Kate McCarthy, a member of the curriculum advisory board, said the new general education plan puts an emphasis on feedback.

“The new GE was designed carefully,” McCarthy said. “The new program is not about how many or what kind of writing intensive classes are being taken, it is about getting feedback and improving.”

Nicole McAllister, the A.S. director of university affairs, said the new general program created a bottleneck for students.

“What is happening right now is that there aren’t enough writing intensive classes for students to take,” McAllister said.

Currently, there are not enough seats for students in the writing intensive classes, which is starting to become as issue, said Kim Dufour, an academic advisor.

“Every year that we admit students, we have to be mindful of the number of classes that are being offered and to remain consistent with the number of students,” Dufour said.

The writing intensives courses are very significant to each student’s education, McCarthy said.
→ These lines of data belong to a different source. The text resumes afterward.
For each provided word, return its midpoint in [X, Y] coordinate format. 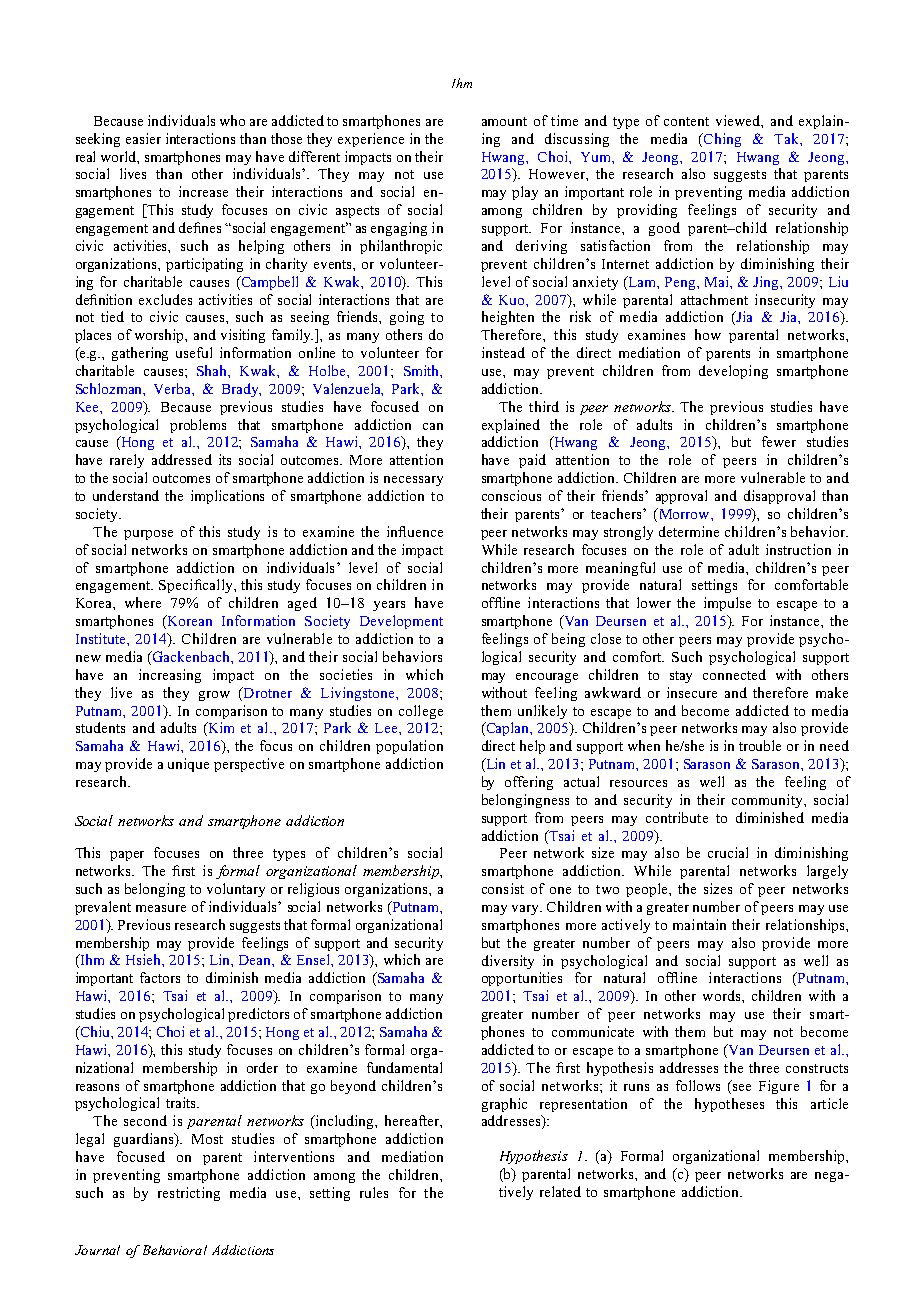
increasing [170, 676]
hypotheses [729, 1105]
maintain [699, 924]
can [433, 426]
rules [374, 1192]
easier [143, 138]
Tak [787, 138]
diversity [508, 962]
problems [198, 426]
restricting [189, 1194]
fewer [779, 441]
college [421, 712]
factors [160, 977]
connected [734, 674]
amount [504, 121]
“There is not a single career path that will not require writing.”

– Kate McCarthy

“There is not a single career path that will not require writing,” McCarthy said.

Steps are being taken to improve this situation. Some of them include  increasing class sizes, Dufour said.

“We went to academic senate last fall and increased classes from 20 to 30,” she said. “We also got approved substitution and those things are currently in the works to help.”

The university is also trying to make writing proficiency classes in major programs count toward the writing-intensive requirement.

“We have had some departments come forward to do it, but not as many as we would like,” Dufour said.

The curriculum advisory board is brainstorming more ideas to help solve this problem, McAllister said.

“We want students to have the most fulfilled degree,” she said. “It is not fair to students that their degree integrity has to be diminished because they can’t get into the classes they need.”

It is very important for students to keep track of their degree progress report make sure that they are on track to graduate, she said.

“Students should definitely have their voices heard,” McAllister said. “If you can’t get into that class it is something to speak up about.”